> Consignes:
1: Répondez aux questions suivantes d'après le fil sur les koi à donner :
(a) Quel lieu est indiqué pour l'animal ?
(b) Combien de koi se trouvent dans le bassin décrit dans l'annonce, et quelle taille ont-ils dépassée ?
(c) Selon la réponse d'aurore27, qui entretient les bassins du grand aquarium, et à quelle fréquence ?
2: Renvoyez un extrait du fil sur les koi à donner. Commencez aux mots « Il existe un » et arrêtez-vous après « y seraient bien. ».
3: Rédigez la suite du fil sur les koi à donner, à partir de sa dernière phrase.

> Texte:
§ §
# Adoption et Protection animale > Adoption Autres Animaux >  Koi a donner

## latchague

Informations sur l'animal


*Type:* Poisson
						
						
*Sexe:* Mâle
*Âge:* 3 ans 9 mois 
*Stérilisé ?* Non
*Compatible :* 
						
						
						
						 Non déterminé.
						





Situation actuelle


*Lieu :* 92 - Hauts-de-Seine
*Situation :* Chez son propriétaire
*Cet animal :* 
								
								
								
									est vieux, 
								
								
							
							







Conditions


*Covoiturages :* Acceptés
*Familles d'accueil:* Souhaitées





 Bonjour,
Je suis Bruno, a Asnieres sur seine et j'ai des 8 Koi dans mon bassin qui sont devenus trop grands (plus de 30cm). Il sont tres beaux et en excellente sante. Je voudrais les donner, Est ce que quelqu'un est interesse?

----------


## aurore27

Il existe un grand aquarium mais je ne sais plus dans quelle région de France, essayez de trouver leurs coordonnées pour leur proposer vos poissons. Il possède de grands bassins qui sont très bien entretenus par une équipe tous les jours, vos poissons y seraient bien.
§ §
> Données fournies:
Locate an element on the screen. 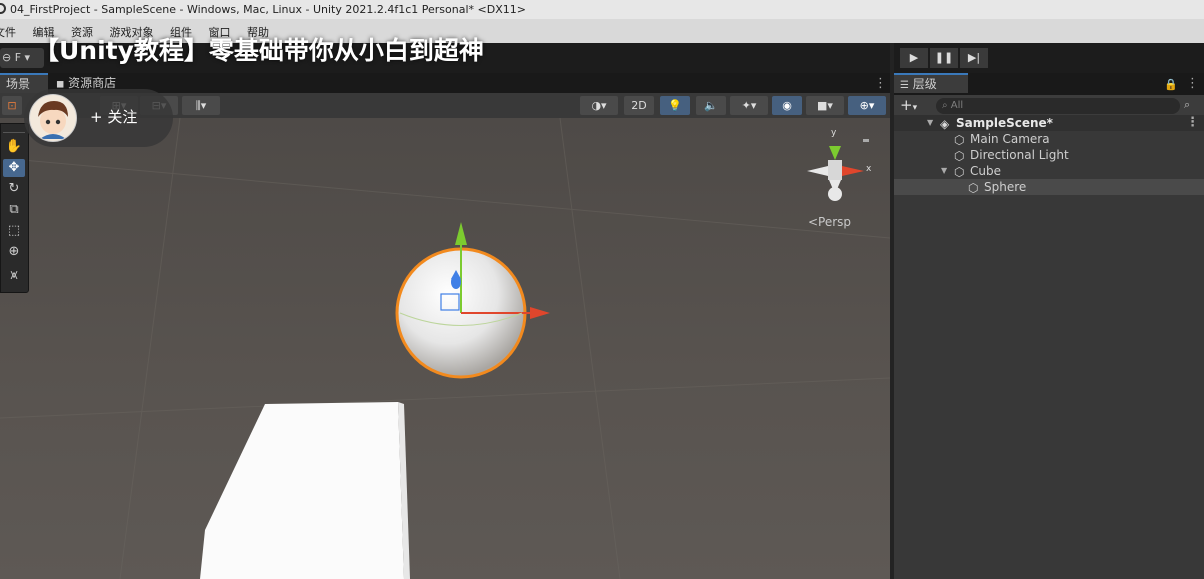  y-axis-handle is located at coordinates (461, 234).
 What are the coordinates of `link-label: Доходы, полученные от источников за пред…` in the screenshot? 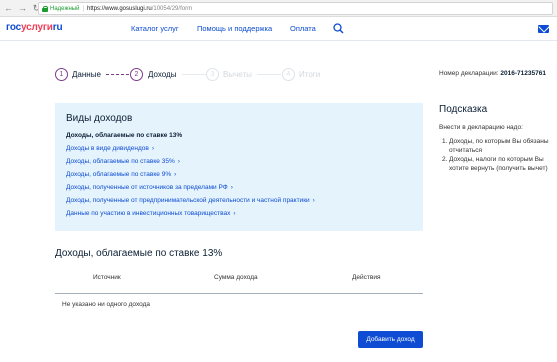 It's located at (147, 188).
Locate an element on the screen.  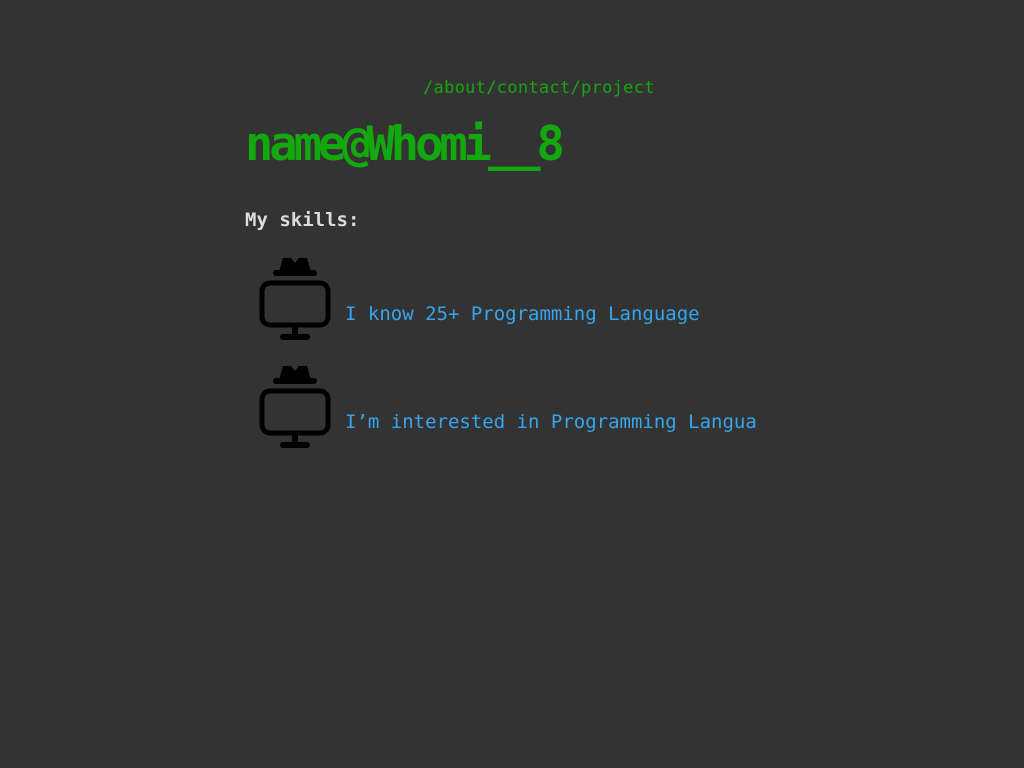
§ §
> Corrigé:
1:
(a) 92 - Hauts-de-Seine.
(b) 8 koi, qui dépassent 30 cm.
(c) Une équipe, tous les jours.

2:
Il existe un grand aquarium mais je ne sais plus dans quelle région de France, essayez de trouver leurs coordonnées pour leur proposer vos poissons. Il possède de grands bassins qui sont très bien entretenus par une équipe tous les jours, vos poissons y seraient bien.

3:
----------


## Ioko

Bonsoir Latchague,vous pouvez contacter cette assoc.
https://avobacs.fr/
Ils n ont pas de bassin,mais des passionnés en ont peut etre,et c est a coté de chez vous,sinon ils vous donneront des adresses en RP

Sinon passez des annonces sur les forums spécialisés

----------


## manu23

Bonsoir je vous ai envoyé un message.Bonne soirée

----------


## ChatouPension

Est ce toujours d’actualité ?

----------


## ChatouPension

Plus de nouvelles ?

----------


## manu23

Bonjour je n'ai jamais eu de réponse à mon message. J'ai un très grand bassin donc si vous avez des demandes pour de gros poissons n'hésitez pas.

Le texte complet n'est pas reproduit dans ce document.